**Required work:**
Look through the material that follows and show every line with the string "agent".

**Extracted information:**

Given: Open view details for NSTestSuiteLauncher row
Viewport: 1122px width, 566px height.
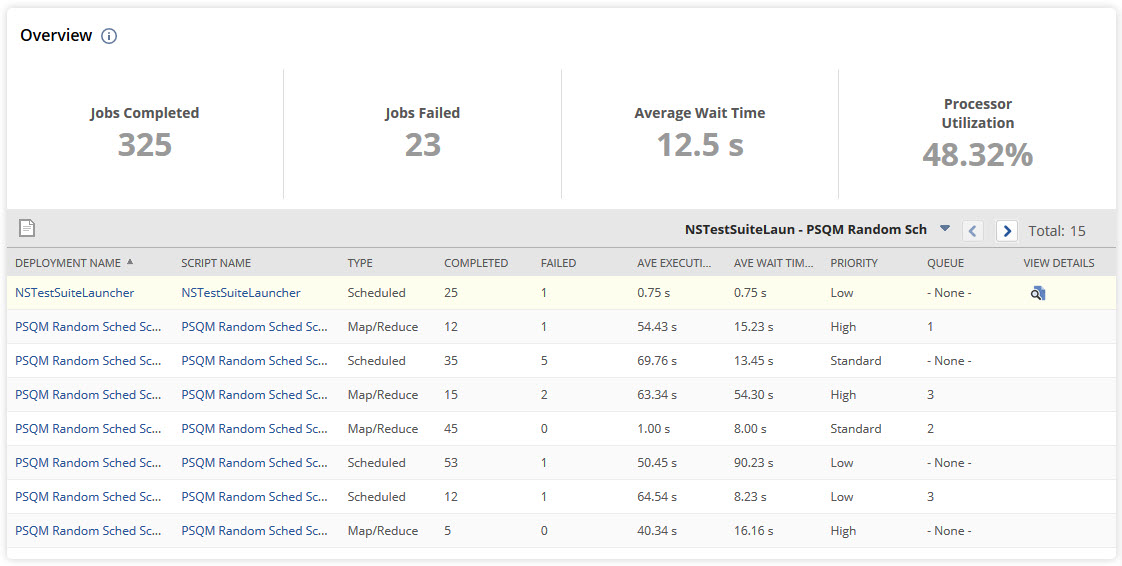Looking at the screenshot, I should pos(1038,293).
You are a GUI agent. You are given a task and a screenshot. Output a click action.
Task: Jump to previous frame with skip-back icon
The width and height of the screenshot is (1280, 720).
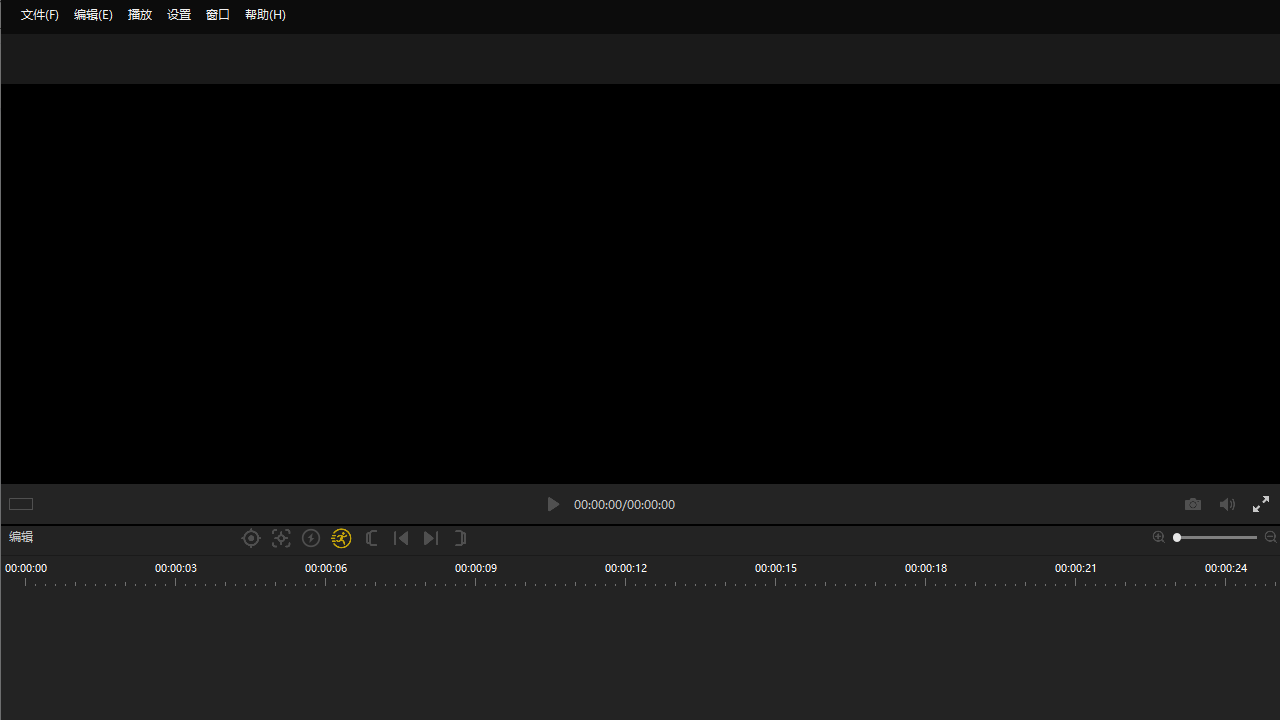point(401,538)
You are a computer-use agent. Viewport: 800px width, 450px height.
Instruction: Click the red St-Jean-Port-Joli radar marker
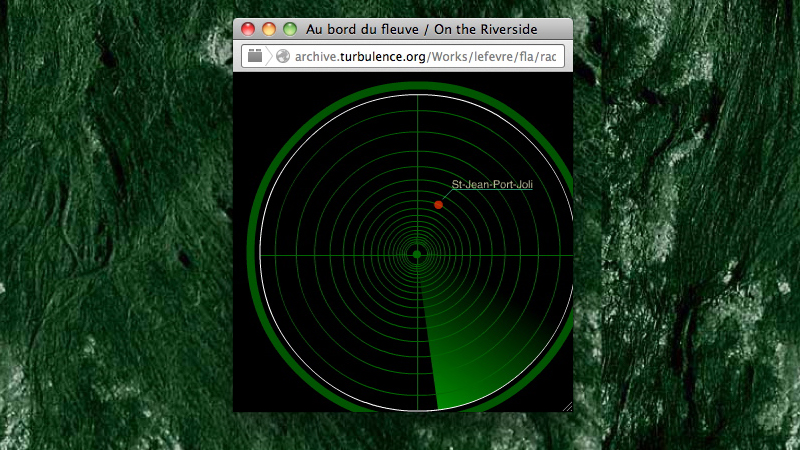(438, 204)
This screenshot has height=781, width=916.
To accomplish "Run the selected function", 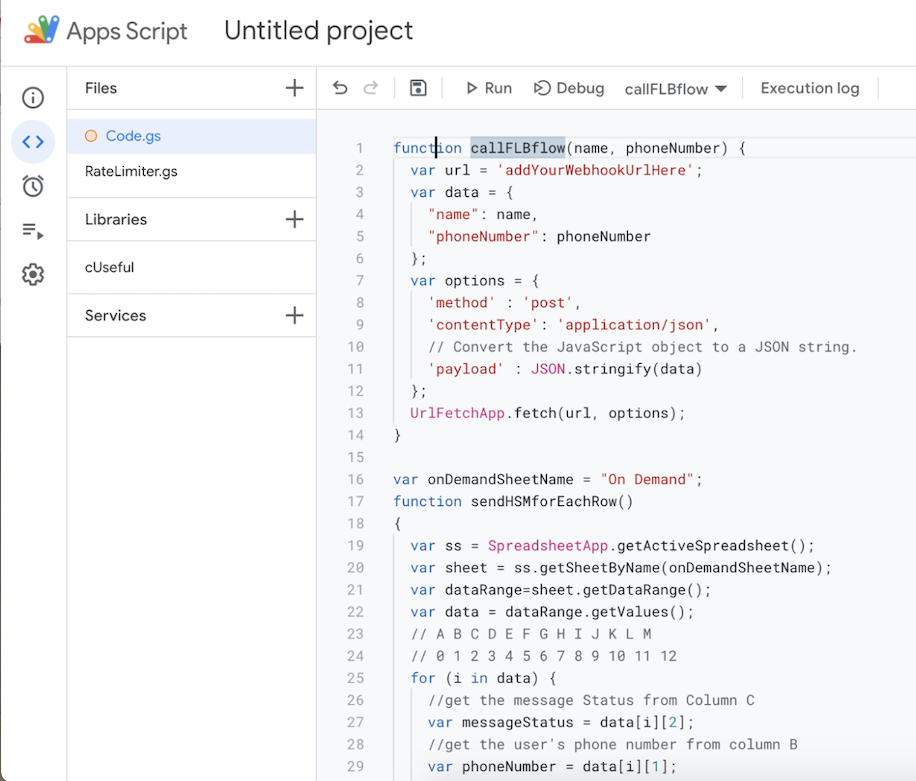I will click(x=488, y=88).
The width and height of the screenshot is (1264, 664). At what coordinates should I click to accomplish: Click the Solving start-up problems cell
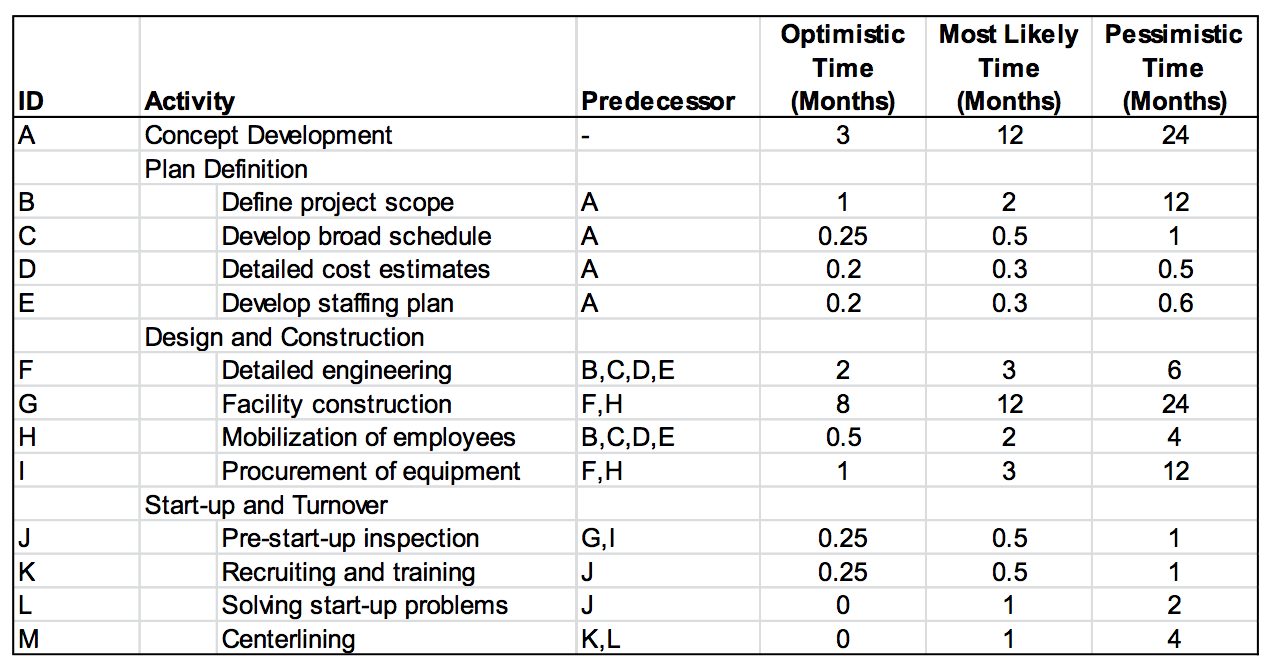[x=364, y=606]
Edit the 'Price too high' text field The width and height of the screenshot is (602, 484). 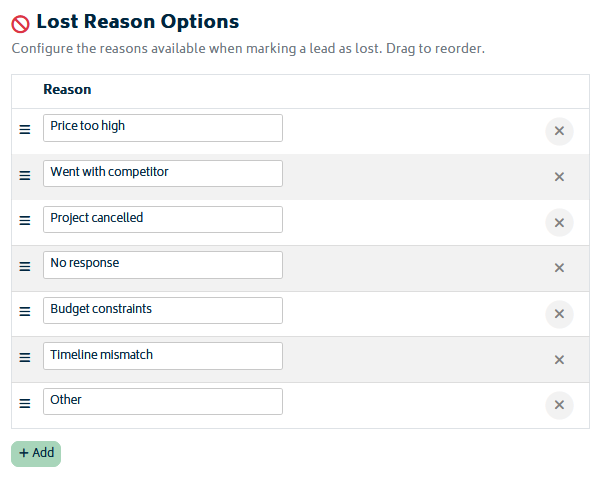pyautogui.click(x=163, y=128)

**Exercise solution:**
You are a GUI agent. You are given a task and a screenshot. Output a click action.
You are a computer-use agent. Viewport: 800px width, 450px height.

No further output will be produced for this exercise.